● **Collected data entries**

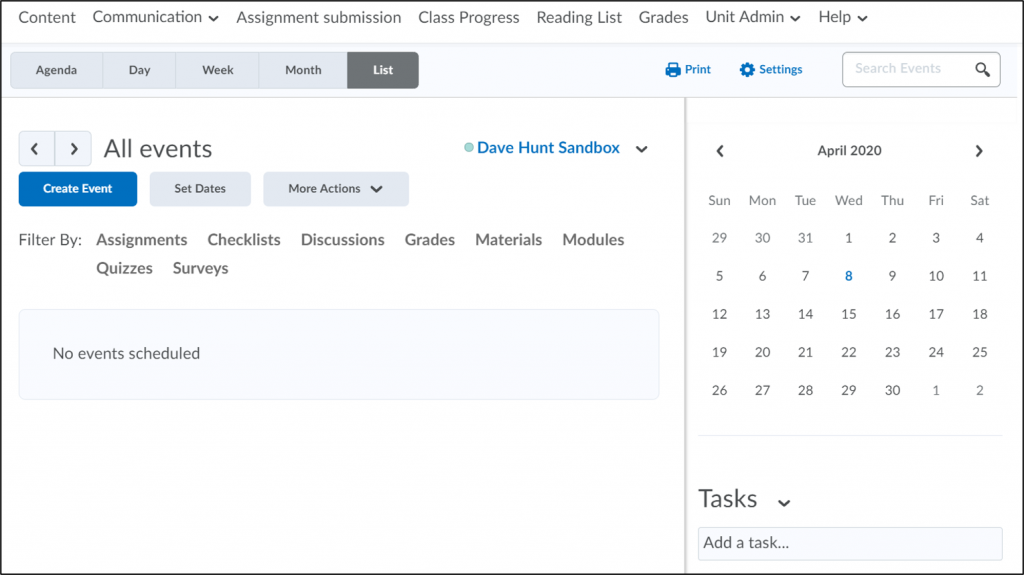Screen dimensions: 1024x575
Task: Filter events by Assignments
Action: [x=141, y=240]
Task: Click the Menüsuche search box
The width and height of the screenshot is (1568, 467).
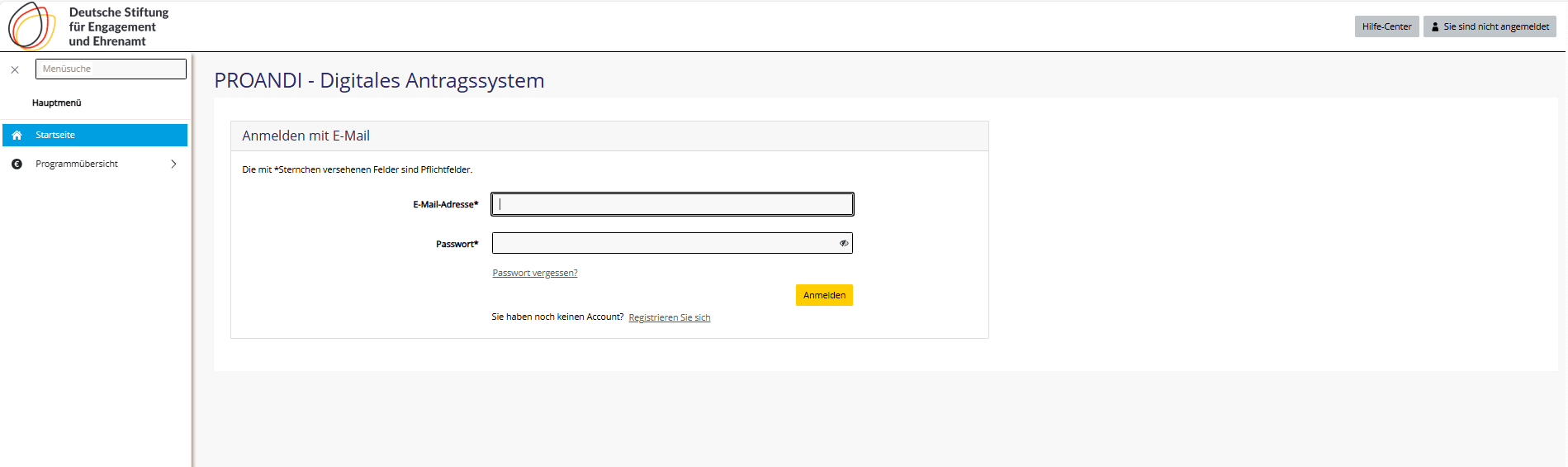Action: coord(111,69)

● **Task objective**
Reproduce each line of the entries above word for word, omitting the pictures.

● **Solution for this task**
Screen dimensions: 1024x575
Task: Filter events by Assignments
Action: [x=141, y=240]
Task: Click the Menüsuche search box
The width and height of the screenshot is (1568, 467).
Action: coord(111,69)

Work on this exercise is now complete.